──────── SUPPLIED PASSAGE

Awesome thanks for the replies. I'll be sure to use the search feature next time befor posting new questions. 
As far as the edible hide goes, it is made of plant fibers woven together and the packaging indicates that it is safe for "all small animals." I was wondering if anyone has any knowledge/experience with anything like this. 
The size of the cage was a concern of mine as well, and I plan on getting a larger cage in the future. Is this too small to start with?
Again thanks for all the answers


----------



## Lilysmommy (Jan 7, 2009)

JimboSlic3 said:


> Awesome thanks for the replies. I'll be sure to use the search feature next time befor posting new questions.
> As far as the edible hide goes, it is made of plant fibers woven together and the packaging indicates that it is safe for "all small animals." I was wondering if anyone has any knowledge/experience with anything like this.
> The size of the cage was a concern of mine as well, and I plan on getting a larger cage in the future. Is this too small to start with?
> Again thanks for all the answers


Personally, I think it looks fine to start with, since your baby will be pretty small. It has enough room for the essentials and some space left over. But yes, you'll probably want to upgrade to a larger one as he/she grows.


----------



## hedgielover (Oct 30, 2008)

JimboSlic3 said:


> As far as the edible hide goes, it is made of plant fibers woven together and the packaging indicates that it is safe for "all small animals." I was wondering if anyone has any knowledge/experience with anything like this.
> Again thanks for all the answers


When products say safe for "all small animals" it usually means rodents. Hedgehogs are not rodents, probably will not chew it and even if they did it would not be a benefit in any way. I can't say for sure if it would be harmful without knowing the specific product. (maybe you could find it on petsmarts website and post a link?)

Bottom line is the edible hide is unnecessary. Kleenex boxes or shoe boxes work just fine. Collect them so that you can replace it when it gets dirty. Lots of people use igloos or other store bought plastic hides. I personally just put an extra blanket where Quigley usually sleeps. He often burrows under the liners anyway (even when he had an igloo) so why not save space by taking it out all together.


----------



## Tomato (Aug 8, 2010)

JimboSlic3 said:


> *5) The bed is made of "edible fibers safe for small animals."* Just how safe are these?
> 
> *9)What kind of heating bulb should I use?* My hedgie will be in my room and I sleep in the cold, so I know I will need one. My brother has a bearded dragon and I know there are some bulbs that are reccomended over others. Is this the same for hedgies?

────────────────

* WHAT IS NEEDED *
Continue the hedgehog-care forum thread from its last line. The items that come after this thread are from a separate source.

──────── INPUT DATA

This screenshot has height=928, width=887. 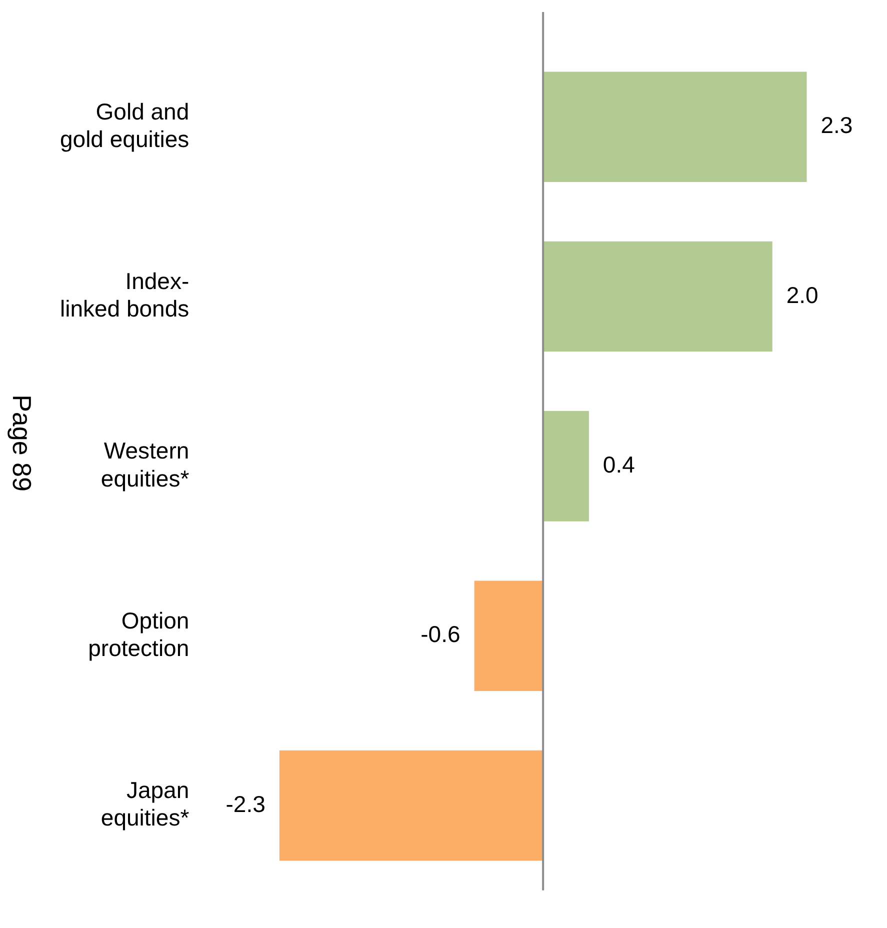 What do you see at coordinates (22, 443) in the screenshot?
I see `text: Page 89` at bounding box center [22, 443].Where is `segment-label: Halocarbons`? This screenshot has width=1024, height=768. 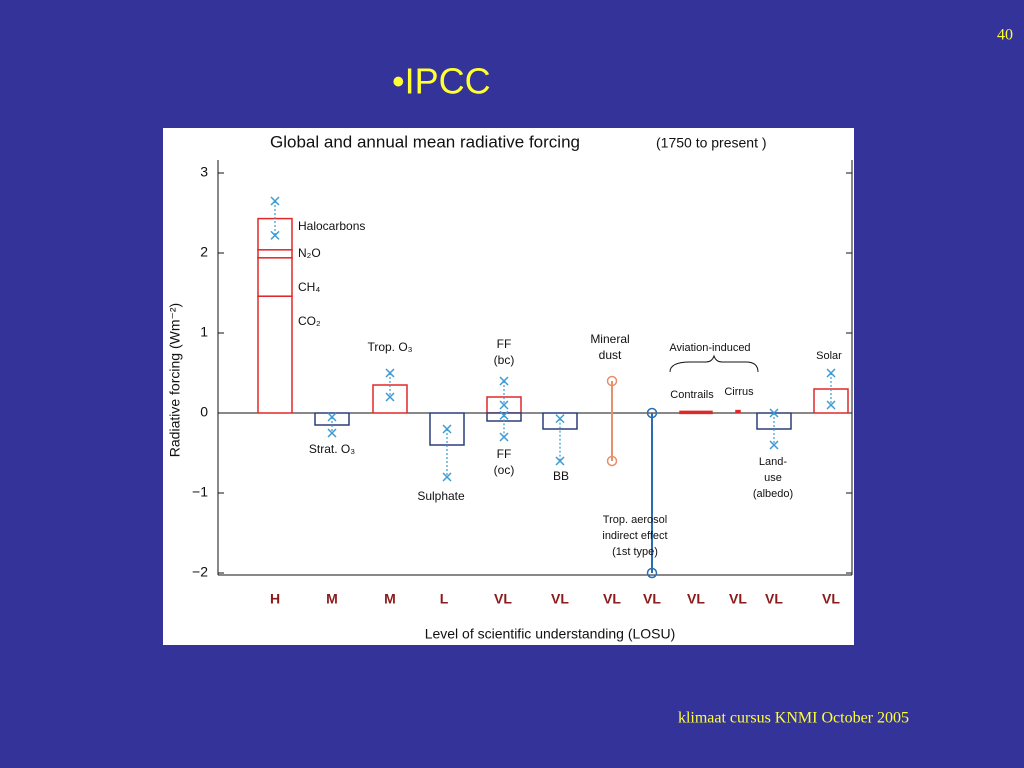 segment-label: Halocarbons is located at coordinates (332, 226).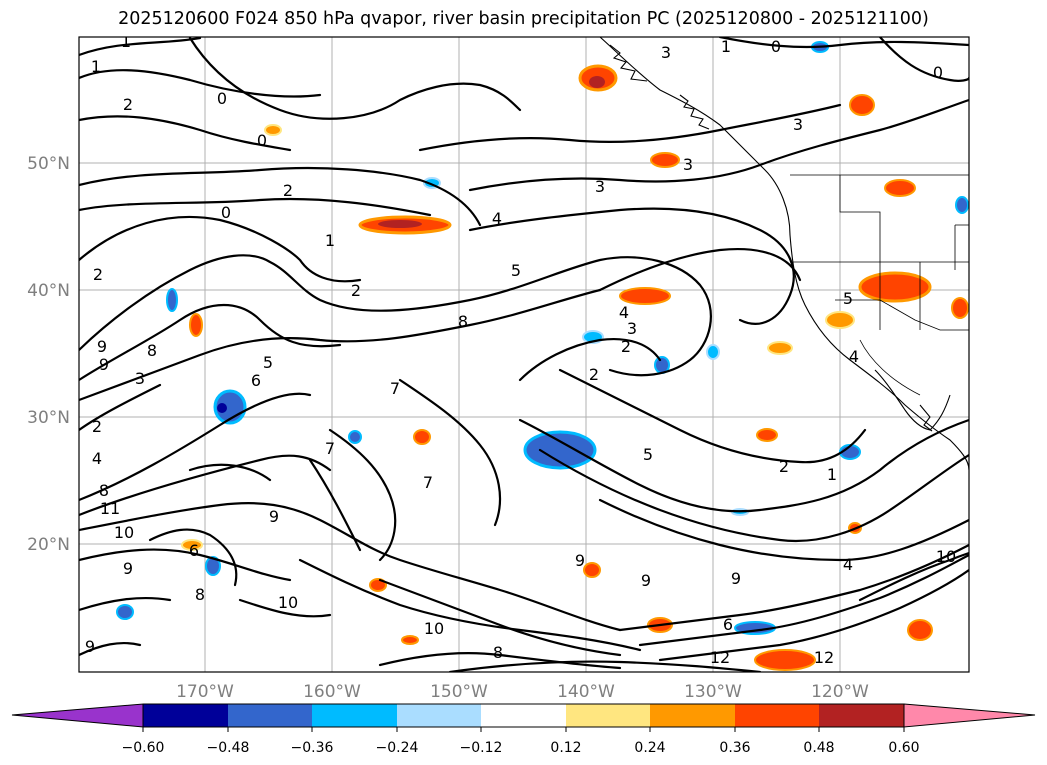 Image resolution: width=1047 pixels, height=765 pixels. What do you see at coordinates (904, 748) in the screenshot?
I see `colorbar-tick-label: 0.60` at bounding box center [904, 748].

────────────────

* ANSWER FOR THIS EXERCISE *
> 
> ...


5) I'm pretty sure I know what you're talking about - it's basically high fiber grass or similar that guinea pigs and rodents eat (as mentioned already). Hedgehogs have a different diet and it wouldn't be appropriate for eating/chewing. If it's rock hard though and you're convinced a hedgie won't eat it, it should be fine. I could be wrong but basically it's the same as a paper bag or shoebox where a hedgie _could_ chew away at it but usually don't.

9) It really depends on your cage/habitat... from you picture, a 100w CHE could do justice but it really depends on your usual room temperature, variations in temperature, and also size of cage. It's hard to tell from the picture but if you have actual dimensions that could help.

10) Um, drums cause massive amounts of noise and quite the vibrations too. I'd keep your hedgie away. Anybody know where I can buy earplugs for hedgehogs?? (joking )

11) I've never heard of a satellite wheel either, but if you have the one I'm thinking of (in the picture) it can get pretty noisy compared to a cake-pan wheel that a couple people here sell.

Bonus: Neither... I'm in Canada and we only have 1 baseball team so I'm partial to them.


----------



## JimboSlic3 (Sep 20, 2010)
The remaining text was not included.